タベアルキスト マッキー牧元の高知満腹日記「ウツボはすき焼きに限る!!久礼の漁師料理に悦楽を得たの巻」

立ち食いそばから割烹、フレンチからエスニック、スィーツから居酒屋まで、年間600回外食をし、料理評論、紀行、雑誌寄稿、ラジオ、テレビ出演を超多忙にこなすタベアルキストのマッキー牧元さんが高知の食材・生産者さんをめぐって紹介する「高知満腹日記」。

ウツボといえば今では高級魚だが、昔は雑魚だったという。

「昔は市場で笑いよったら、漁師が「取っていけ」いうてタダでくれよったがよ。けんど、いつの間にやら高級魚になりよった。
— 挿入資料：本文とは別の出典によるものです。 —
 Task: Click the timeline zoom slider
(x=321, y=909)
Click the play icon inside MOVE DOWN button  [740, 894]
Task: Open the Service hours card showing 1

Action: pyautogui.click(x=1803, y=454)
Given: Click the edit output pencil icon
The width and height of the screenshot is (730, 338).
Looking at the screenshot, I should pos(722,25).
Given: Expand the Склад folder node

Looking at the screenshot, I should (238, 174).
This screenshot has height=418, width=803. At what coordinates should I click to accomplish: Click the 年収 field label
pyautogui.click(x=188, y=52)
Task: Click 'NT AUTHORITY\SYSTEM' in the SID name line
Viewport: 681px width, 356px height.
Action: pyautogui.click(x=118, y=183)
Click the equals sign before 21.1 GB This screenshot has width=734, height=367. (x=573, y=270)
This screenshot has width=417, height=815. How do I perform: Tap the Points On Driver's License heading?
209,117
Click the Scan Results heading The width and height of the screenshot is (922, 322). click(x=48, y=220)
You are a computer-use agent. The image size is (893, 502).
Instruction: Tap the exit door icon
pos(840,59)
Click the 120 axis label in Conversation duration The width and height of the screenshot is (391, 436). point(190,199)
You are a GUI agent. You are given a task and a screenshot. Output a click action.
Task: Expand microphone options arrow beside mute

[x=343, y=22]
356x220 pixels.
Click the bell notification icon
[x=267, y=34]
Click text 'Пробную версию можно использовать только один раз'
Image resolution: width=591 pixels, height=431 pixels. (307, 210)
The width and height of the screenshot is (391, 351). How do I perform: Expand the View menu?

ガハハハ」。

そう久礼の川島昭代司さんは言って、豪快に笑った。

川島さんは青柳裕介の漫画「土佐の一本釣り」のモデルになった人である。

漁師の純平と鰹節工場で働く八千代との、不器用で純な愛の話だったなあ。

川島さんは今漁師を引退し、久礼でスナック「ろんどなあ」を経営されている。

その川島さんが「ウツボのすき焼き」を作ってくれるという。

「えっ? ウツボといえばタタキじゃないの?」と聞く。

タタキは高知市内の居酒屋には必ずある、高知の名物料理である。

「いやウツボは、すき焼きよ」と、川島さん胸を張る。

すき焼き煮で食べるようになったのは事情があるらしい。

「昔の爺さんの頃は、牛肉が高いき手に入らんろう。それやき、すき焼きという料理に憧れちょった。そんで安いウツボで代用したがよ」。

可愛い話である。でもそんな爺さんたちも、ウツボの値段が肉と肩を並べる時代になるとは、思いもしなかっただろうなあ。

まず、ウツボの解体を見せてくれるというので、大正町市場の田中鮮魚店に向かった。

基本的には鱧やウナギ、穴子と一緒だが、よりぬめりがあり、より硬く、骨が太いため、一筋縄ではいかない。

出刃を使い、慎重に、ゆっくりさばいていく。

さあ、用意はできた。それではすき焼きといってみよう。

ぶつ切りにしたウツボの他には、玉ねぎ、こんにゃく、ニンニクの葉、ネギ、豆腐、笹掻きごぼうが用意される。

この中で最も肝心なのは、ニンニクの葉である。

「久礼の人はニンニクの葉が好きよ。肉のすき焼きにも入れる。季節外れでニンニク葉が無いときはニラでごまかす。」という。

つまりニンニクの葉が出回るのは、10月から4月であり、ウツボの旬は冬であるから、「ウツボすき焼き」は、冬から春がいいということであり、最高の出会いものなのである。

「あと肝心なのは、こんにゃくを手でちぎること、包丁で切ってはうまくない。」

手でちぎった複雑な断面に、味が乗る。だからだろう。

さあすき焼きが始まった。

玉ねぎを炒め、ウツボと他の具を入れ、甘辛い醤油ベースの割り下を注ぐ。

「ぐつぐつ」。

ウツボやニンニクの葉が踊り出す。

もうその光景だけでたまりません。

まずウツボからいってみよう。

ふんわりと歯が包まれたかと思うと、皮下のコラーゲンがぬるんと弾ける

身を噛み締めればじんわりと甘く、それが割下の味に馴染んでなんともうまい。

コラーゲンのたくましさだろう、他の白身では割下の味に負けてしまうが、堂々たる存在感があって、気持ちを高揚させる。

ニンニクの葉はシャキシャキと音を立て、かすかにニンニク香を漂わせる。

この食感がウツボの食感と対比して、箸を持つ手が止まらなくなってくる。

「うまい! タタキより、ウツボはすき焼きですね」。

そういうと川島さんは

「そうよ。ウツボは意外と小心で繊細なところもある、それに好物の伊勢海老をよう食べゆうき、うまくないわけがない ガハハハ」。

そうやって、また嬉しそうに笑うのだった。